Queen began participating in pageants after she started her bachelor’s program in criminal justice at Texas State.

Growing up, Queen said she struggled with the idea of beauty, image and self-confidence.

In her platform video Queen discusses the difficulties she faced while growing up in Houston.

“When I first came to America, I became aware that I was a black woman,” Queen said.  “It didn’t take long for me to realize that being a black woman in America meant that I was deemed unattractive, unintelligent and unworthy.”

The way society portrayed Queen and her culture encouraged her to start her redefining beauty campaign, which became a major focus of her pageant platform over time.

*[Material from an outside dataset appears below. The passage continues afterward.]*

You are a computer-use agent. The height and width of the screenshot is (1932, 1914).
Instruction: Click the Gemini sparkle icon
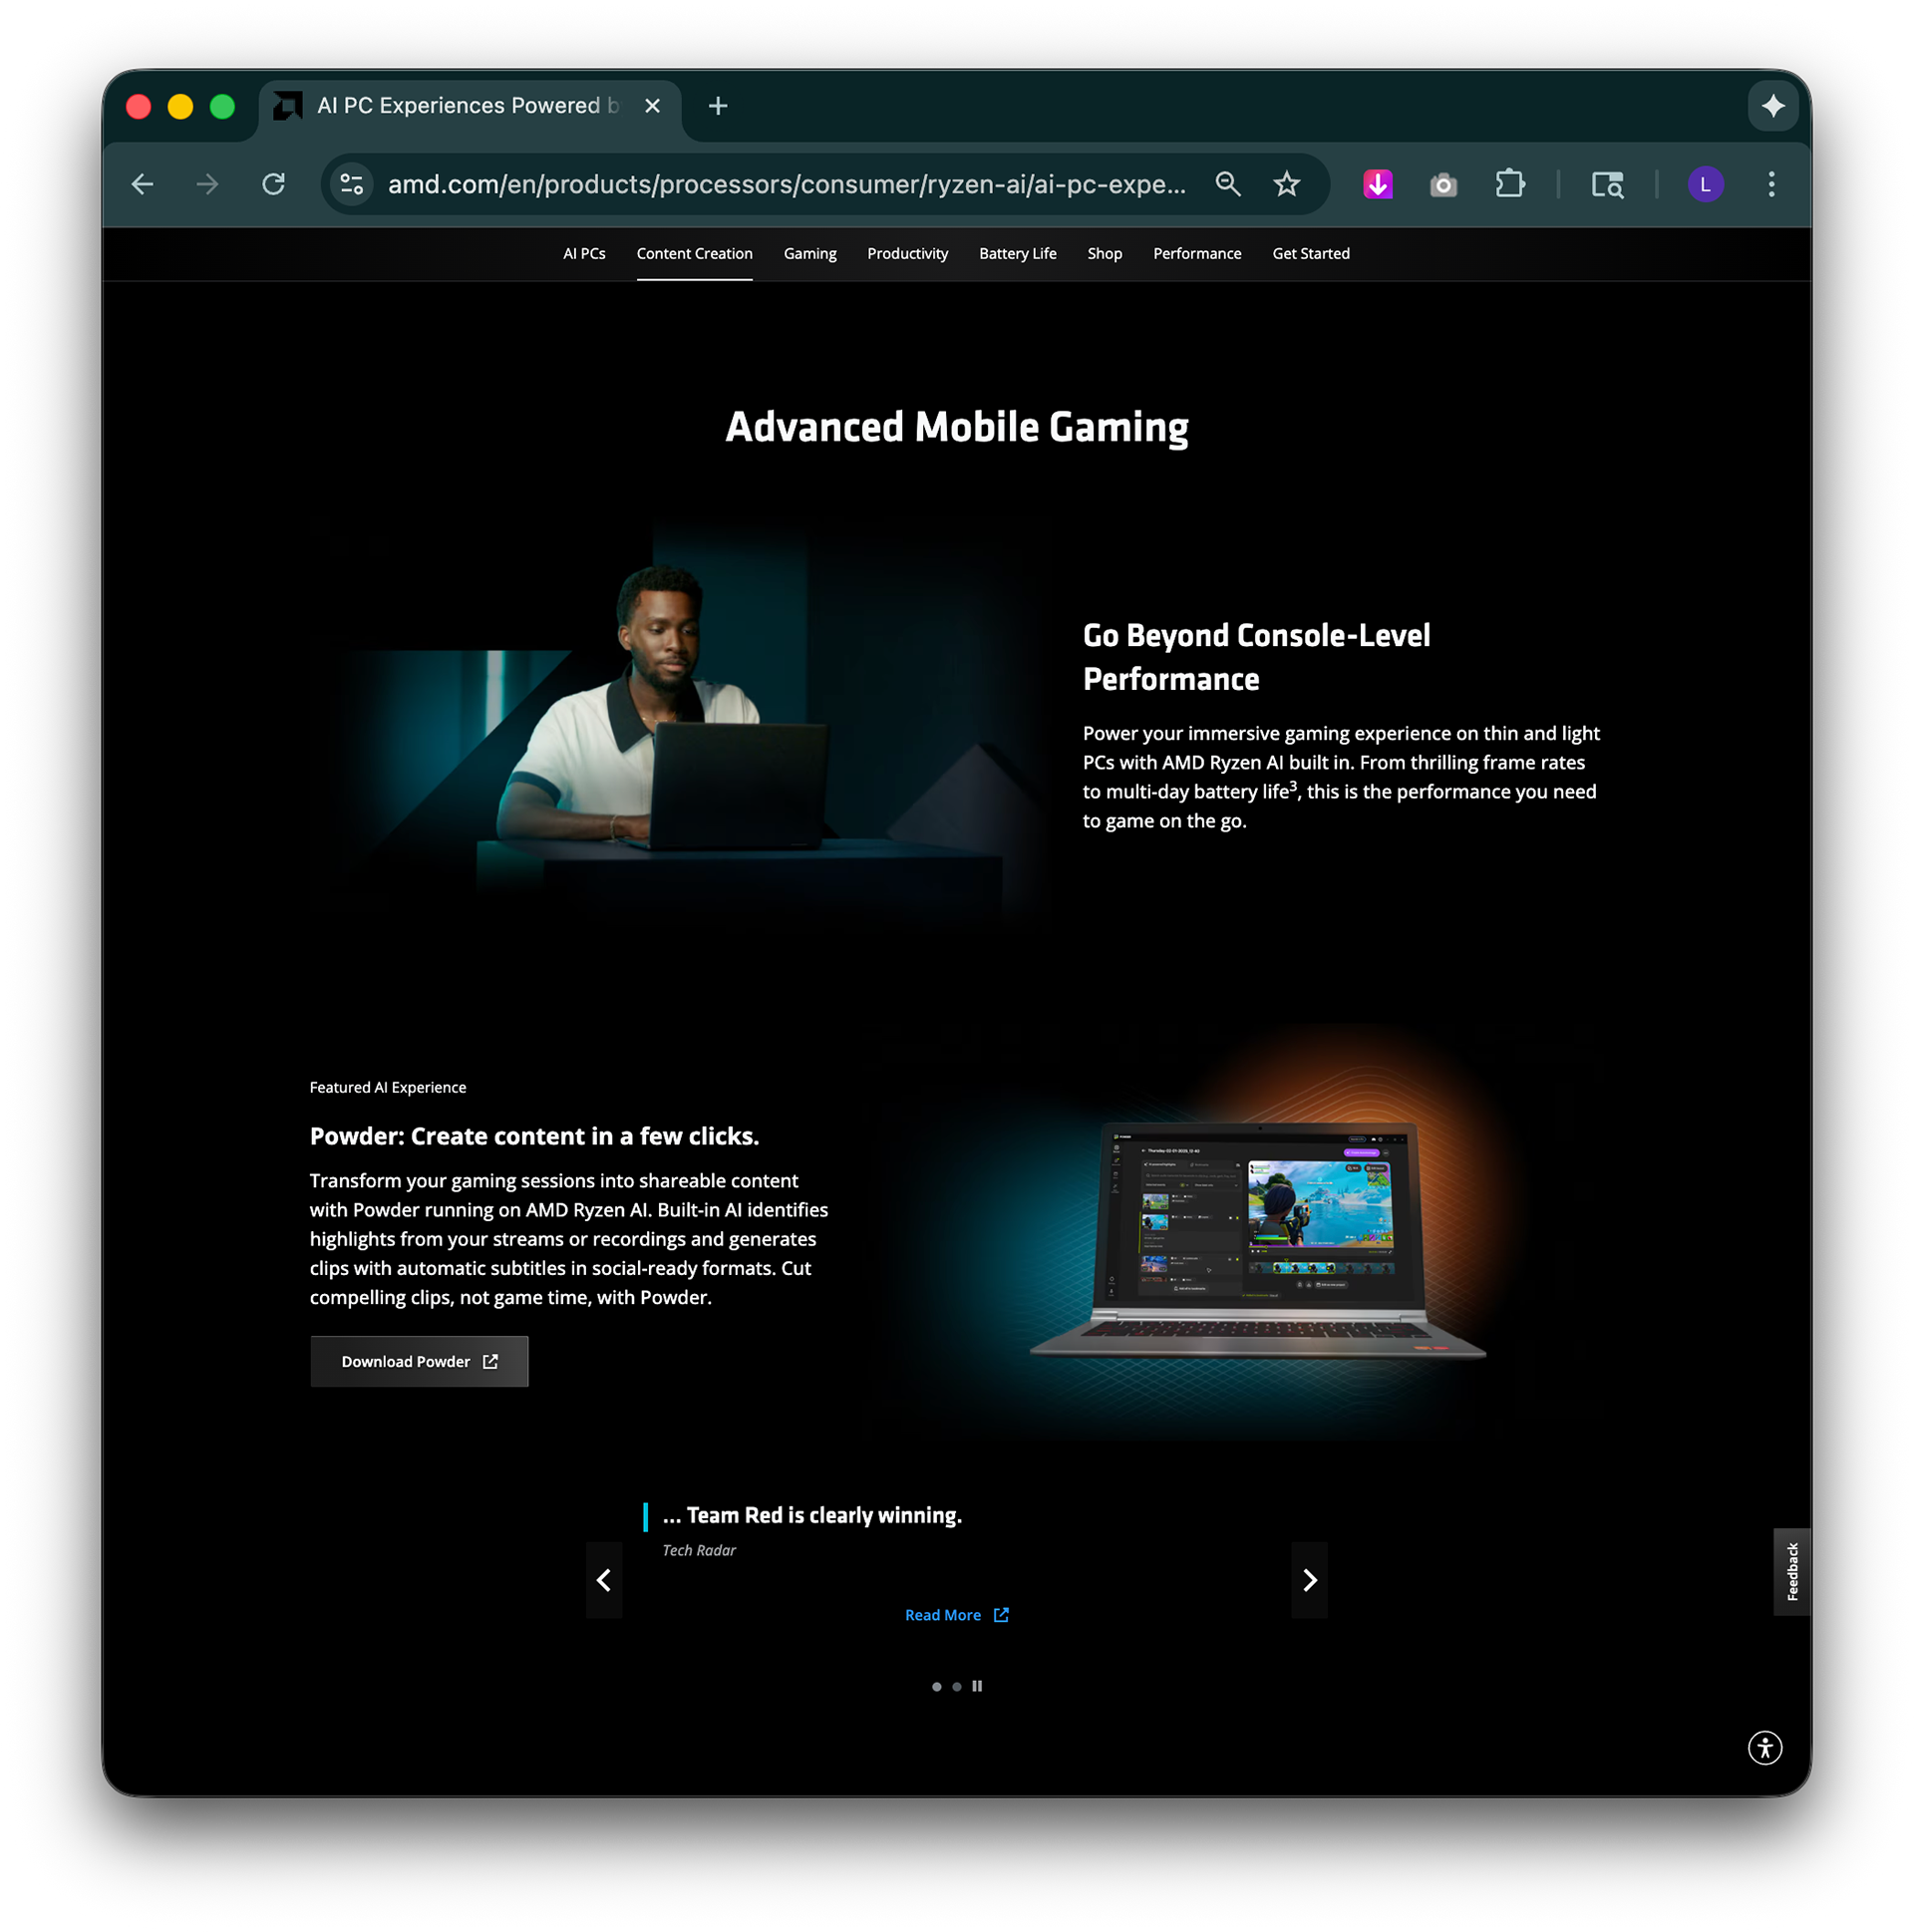click(1772, 106)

“Redefining beauty started my freshman year as a mission statement for myself,” Queen said. “When the pageant happened, it pushed me to do more with that.”

Today, Queen works as an academic coach for incoming freshman, and advocates self-worth and self-confidence to all of her students.

Norma Arredondo, academic coaching coordinator for the PACE mentoring program, has seen the impact Queen makes on her students.

“She has grown into a really strong, valued individual,” said Arredondo. “I just see her as a really positive role model for her students.”

Queen attributes much of her success to Texas State and San Marcos as a whole.

“When I came to Texas State University, I decided that I didn’t want to live in the shadows of this world’s definition of beauty,” Queen said. “There’s just something about being here that made me want to be a better person. It made me want to come out of my shell.”

The San Marcos scenery encouraged Queen to explore the outside world and observe the beauty around her.

“Seeing nature as the rawest form of beauty allowed me to want more,” Queen said. “That’s when I started developing redefining beauty—it came from being outside and seeing people.”

As a freshman, Queen was encouraged by her friends to participate in her first competition—the Miss Black Texas State pageant.

After winning the title, Queen went on to speak at various workshops across Texas, focusing on her message of redefining beauty and personal development.

Her passion lies within changing people’s negative perceptions of beauty into positive perceptions of self-love at every stage in life.

Samantha Saenz, has been supporting the redefining beauty message ever since she met Queen during her freshman year.

As close friends and roommates, Saenz encourages Queen throughout the pageant process, and will be traveling with her for the Miss Africa USA 2016 pageant.

“People are drawn to her because of the way she carries herself,” Saenz said. “With the way she talks to people, she makes them feel beautiful.”